5. Don’t start from scratch
Mathis Freytag, Advisor, Deutsche Gesellschaft für Internationale Zusammenarbeit (GIZ), emphasised that there is no need to reinvent the wheel when a new partnership is developed. For example, an existing multistakeholder platform might be repurposed to meet new partnership objectives, especially if it works well and includes all key actors. For many of these actors, continuing and building upon what works is preferable, as it is more efficient and cost-effective.

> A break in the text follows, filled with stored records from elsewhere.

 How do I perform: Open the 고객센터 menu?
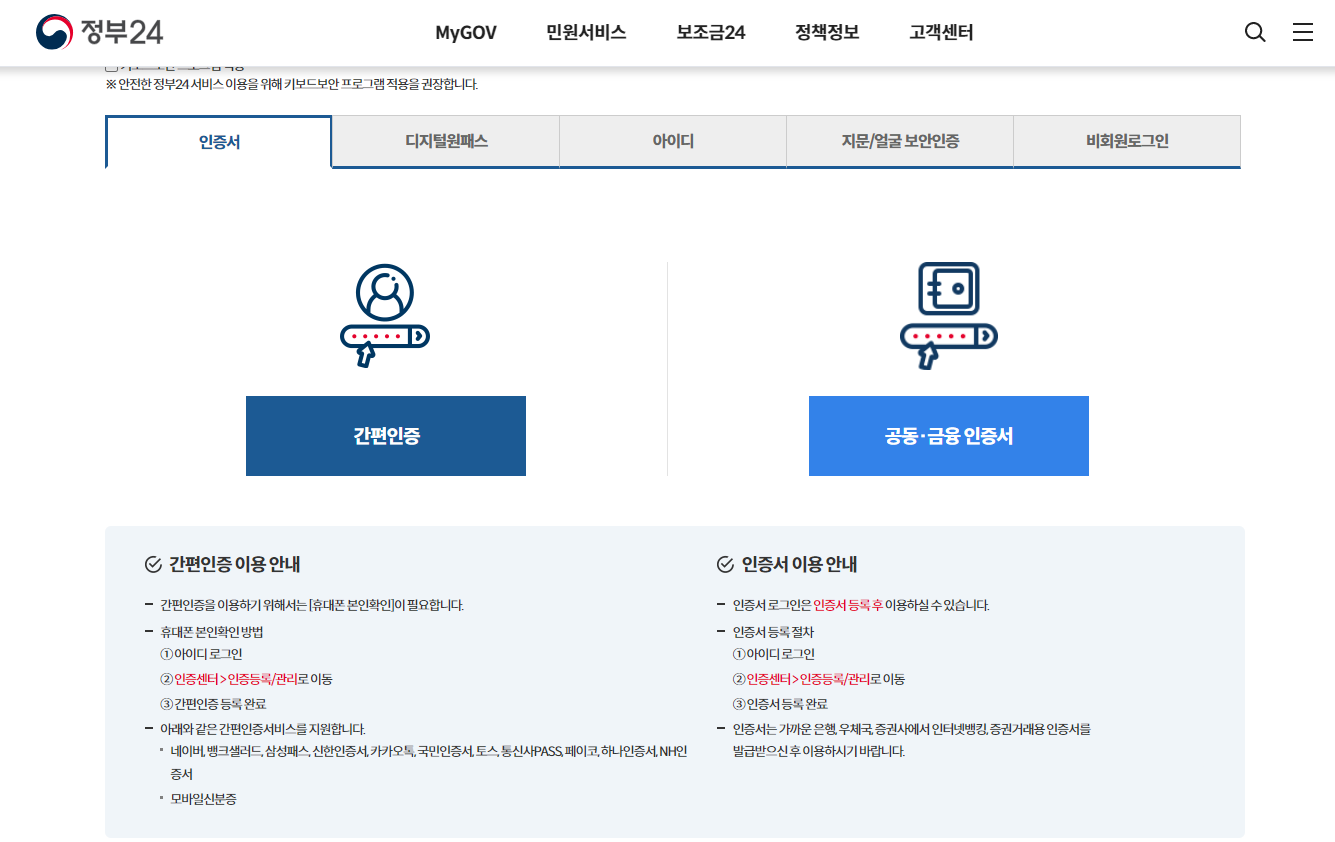pos(940,32)
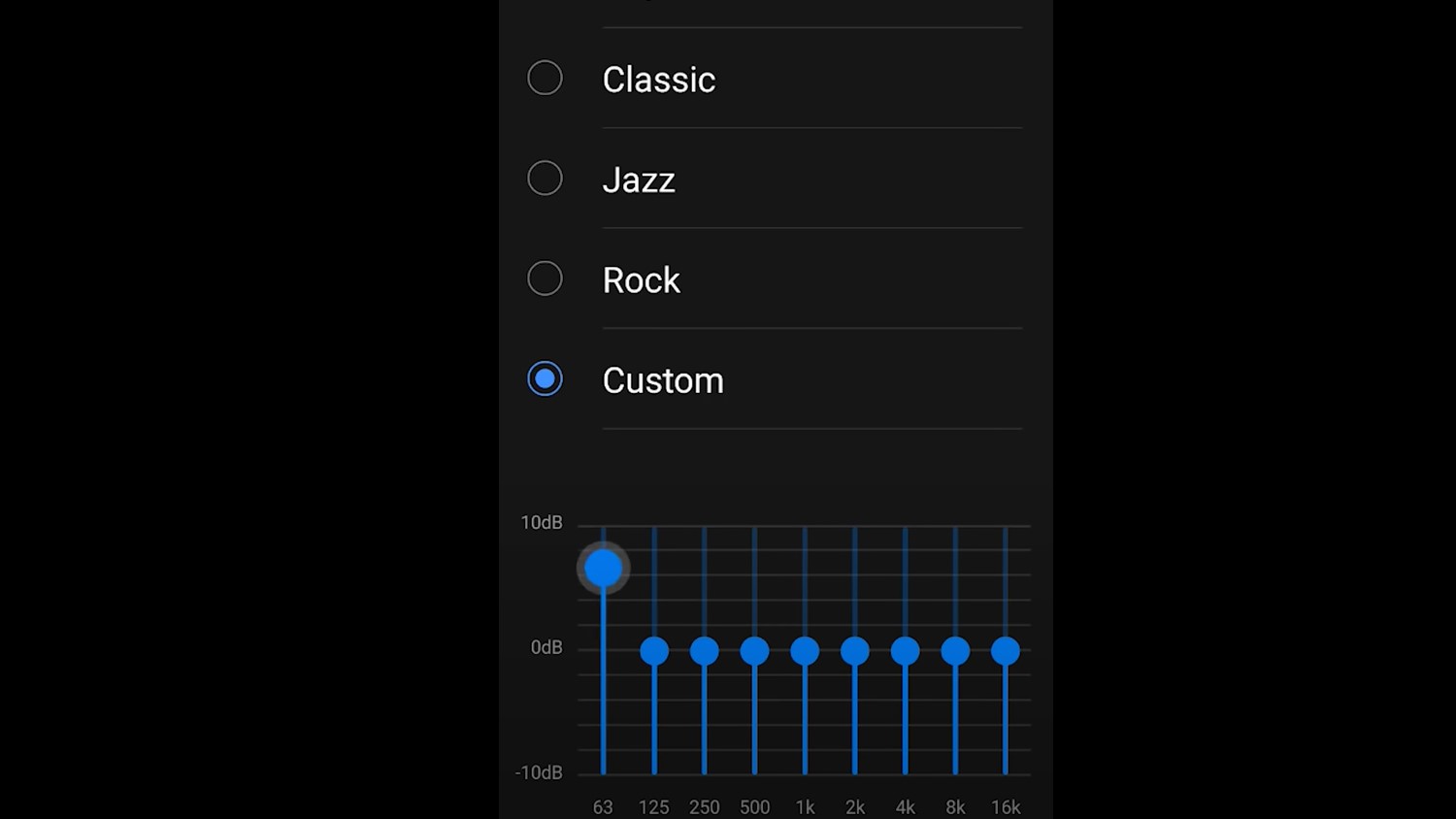Screen dimensions: 1456x819
Task: Choose the Rock preset label
Action: pyautogui.click(x=642, y=280)
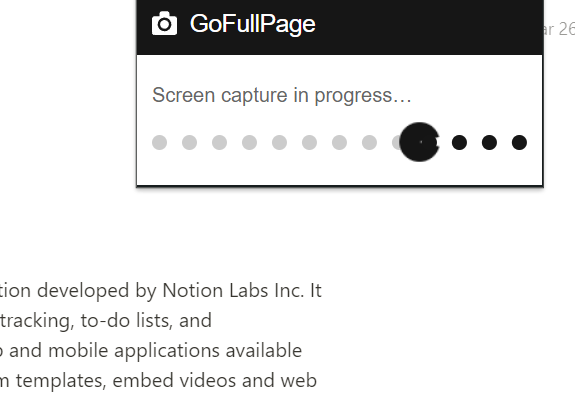575x415 pixels.
Task: Click the black GoFullPage header bar
Action: (x=340, y=27)
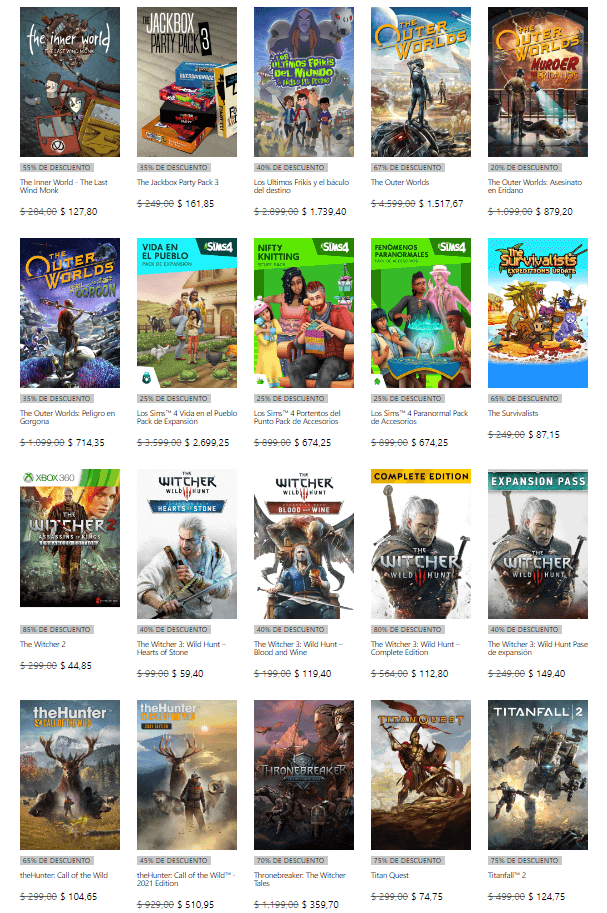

At the very least, new partnerships must leverage success recipes from past and existing partnerships. In the context of international partnerships to promote deforestation-free supply chains, lessons learnt from the timber sector, especially from the Voluntary Partnership Agreement (VPA) processes of the EU Forest Law Enforcement, Governance and Trade (FLEGT), can inform potential partnerships focusing on other forest-risk commodities.
6. A pinch of patience
All panellists underscored that partnerships are not built overnight. Building trust and effective partnerships that don’t go stale takes a lot of time, patience and hard work. All partners must therefore be aware of the various limitations when setting up a partnership and adjust their expectations accordingly. Thus, the timeline must be realistically developed starting from the planning stage.
As we enter our second decade, we at the EU REDD Facility continue to mix and blend these six ingredients of successful partnerships. They form part of the recipe for innovative and collaborative approaches and solutions to advance our partner countries’ forest and land-use governance and development goals. We invite all interested partners to exchange further ideas on multistakeholder partnerships to support legal and sustainable supply chains of forest-risk commodities.